Text provided:
Claimant's X-ray evidence consisted of three films. The first, dated May 31, 1972, was read by Dr. George C. King, a family practice specialist, as consistent with pneumoconiosis, type § with profusion 1/2. This film was reread by a "B" reader, Dr. John Dennis, who reported that it did not show pneumoconiosis. A second film, taken June 1, 1972, was also reread as negative by Dr. Dennis.
An X-ray film dated June 21, 1972 was read by "A" reader Dr. Ilona Scott as showing pneumoconiosis, type 1/1 p. This film was reread as negative by Dr. Dennis and two other "B" readers.
Following the denial of benefits by the Administrative Law Judge (ALJ), claimant submitted a report by Dr. Kailish Mathur, a "B" reader, indicating that all three of the above films showed pneumoconiosis, type p & q 1/1. The Appeals Council found the earlier negative rereadings controlling, remarking "(i)nasmuch as these physicians are final "B" readers, as is Dr. Mathur, the Council is of the opinion that no single interpretation of a chest film is binding on the Social Security Administration."

Information shown:
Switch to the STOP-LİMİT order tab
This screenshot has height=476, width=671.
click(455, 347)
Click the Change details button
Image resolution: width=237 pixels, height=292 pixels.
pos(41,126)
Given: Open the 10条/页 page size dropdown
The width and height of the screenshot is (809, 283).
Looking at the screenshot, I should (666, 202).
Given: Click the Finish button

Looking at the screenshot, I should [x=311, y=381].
* * *
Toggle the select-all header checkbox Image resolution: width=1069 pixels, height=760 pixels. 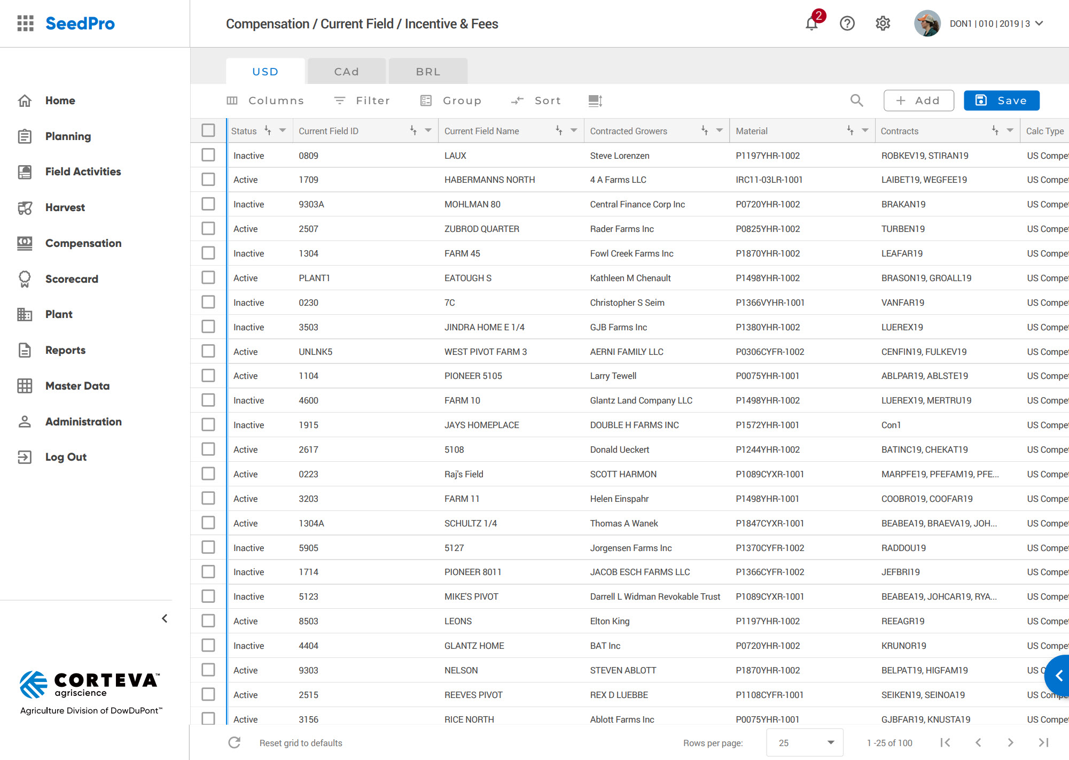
--
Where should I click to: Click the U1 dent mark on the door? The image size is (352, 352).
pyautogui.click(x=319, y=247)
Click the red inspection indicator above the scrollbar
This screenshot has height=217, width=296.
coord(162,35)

Actions to take:
#1 Name every physician mentioned in the excerpt on the claimant's X-ray evidence.
#2 Carry the passage on the claimant's X-ray evidence forward from its final sentence, keeping its legal register.

Outputs for the tasks:
#1 Dr. George C. King, Dr. John Dennis, Dr. Ilona Scott, Dr. Kailish Mathur

#2
In Whitman v. Califano, 617 F.2d 1055 (4th Cir. 1980), we reversed the Secretary's denial of benefits where X-ray interpretations by certain B readers had been arbitrarily rejected. The decision in Whitman was based both on the regulation making the initial "B" reader's interpretation final, 42 C.F.R. § 37.52,1 and the requirement that the Secretary have a rational basis for preferring one "B" reader's interpretation over another. In this case, 42 C.F.R. § 37.52 is not controlling, and we think the fact that two additional "B" readers read Winfrey's most recent film as negative provided an expert, rational basis for resolving the conflict between the serial rereadings of Drs. Dennis and Mathur.
The single pulmonary function study submitted by claimant was also insufficient to establish totally disabling pneumoconiosis. In order to qualify under 20 C.F.R. § 410.490(b)(ii) claimant would have to show that decedent, who was 663/4 inches in height, had an FEV 1 at or below 2.3 and an MVV at or below 96. The single study performed yielded an FEV 1 value of 3.55 and an MVV of 152, well above qualifying values.
Since neither the X-rays nor the pulmonary study established totally disabling pneumoconiosis under either the interim standards of 20 C.F.R. § 410.490 or the more stringent permanent criteria, we turn to the remaining question concerning entitlement under the "fifteen-year presumption." See generally Petry v. Califano, 577 F.2d 860 (4th Cir. 1978). Claimant contends the case must be remanded because the Secretary did not consider the combined claims under § 410.414(b), despite testimony that decedent had spent twenty-two years in the mines. We agree that this presumption was not specifically cited in the Secretary's evaluation of the evidence, but we do not think a remand is required.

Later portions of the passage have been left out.